_TASK PROMPT_:
Count every line in the data below that includes "will", and give only the result.

_DATA SUPPLIED_:
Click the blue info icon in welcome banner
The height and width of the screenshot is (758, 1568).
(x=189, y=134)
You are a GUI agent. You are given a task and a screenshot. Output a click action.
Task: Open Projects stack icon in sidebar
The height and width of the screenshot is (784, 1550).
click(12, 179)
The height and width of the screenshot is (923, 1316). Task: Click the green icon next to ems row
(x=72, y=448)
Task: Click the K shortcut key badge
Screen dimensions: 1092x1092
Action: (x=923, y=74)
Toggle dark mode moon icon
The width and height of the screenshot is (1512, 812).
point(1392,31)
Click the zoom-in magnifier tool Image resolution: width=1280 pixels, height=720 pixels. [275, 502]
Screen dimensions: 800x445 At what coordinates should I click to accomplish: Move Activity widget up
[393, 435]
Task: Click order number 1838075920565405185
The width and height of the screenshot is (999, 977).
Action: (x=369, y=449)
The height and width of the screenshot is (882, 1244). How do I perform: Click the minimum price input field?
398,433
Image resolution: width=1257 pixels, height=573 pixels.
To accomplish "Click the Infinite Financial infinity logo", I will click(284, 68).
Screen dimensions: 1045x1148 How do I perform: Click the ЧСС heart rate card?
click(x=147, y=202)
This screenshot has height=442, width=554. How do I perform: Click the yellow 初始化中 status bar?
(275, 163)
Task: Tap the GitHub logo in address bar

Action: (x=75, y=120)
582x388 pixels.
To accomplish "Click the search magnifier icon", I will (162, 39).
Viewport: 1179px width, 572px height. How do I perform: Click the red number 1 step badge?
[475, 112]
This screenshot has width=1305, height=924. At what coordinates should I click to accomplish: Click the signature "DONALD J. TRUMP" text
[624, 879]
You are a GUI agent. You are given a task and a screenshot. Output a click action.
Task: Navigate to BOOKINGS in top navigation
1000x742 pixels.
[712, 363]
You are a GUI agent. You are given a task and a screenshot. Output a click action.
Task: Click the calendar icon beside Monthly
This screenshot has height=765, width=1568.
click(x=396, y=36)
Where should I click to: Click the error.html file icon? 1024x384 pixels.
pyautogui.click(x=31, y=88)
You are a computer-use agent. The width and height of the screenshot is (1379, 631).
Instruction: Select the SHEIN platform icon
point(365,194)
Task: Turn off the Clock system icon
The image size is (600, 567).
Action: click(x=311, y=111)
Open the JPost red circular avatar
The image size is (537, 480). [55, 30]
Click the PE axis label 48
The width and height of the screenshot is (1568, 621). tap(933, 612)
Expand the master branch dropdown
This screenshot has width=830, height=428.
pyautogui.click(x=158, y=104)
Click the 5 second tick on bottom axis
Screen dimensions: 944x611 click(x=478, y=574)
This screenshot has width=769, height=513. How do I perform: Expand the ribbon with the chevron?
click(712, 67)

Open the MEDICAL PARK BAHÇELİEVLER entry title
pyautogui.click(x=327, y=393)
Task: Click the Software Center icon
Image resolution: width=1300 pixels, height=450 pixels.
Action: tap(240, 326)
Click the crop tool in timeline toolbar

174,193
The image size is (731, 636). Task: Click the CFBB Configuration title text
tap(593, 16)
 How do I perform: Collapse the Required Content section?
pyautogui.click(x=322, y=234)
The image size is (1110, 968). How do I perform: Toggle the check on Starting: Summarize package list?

_TASK OUTPUT_:
2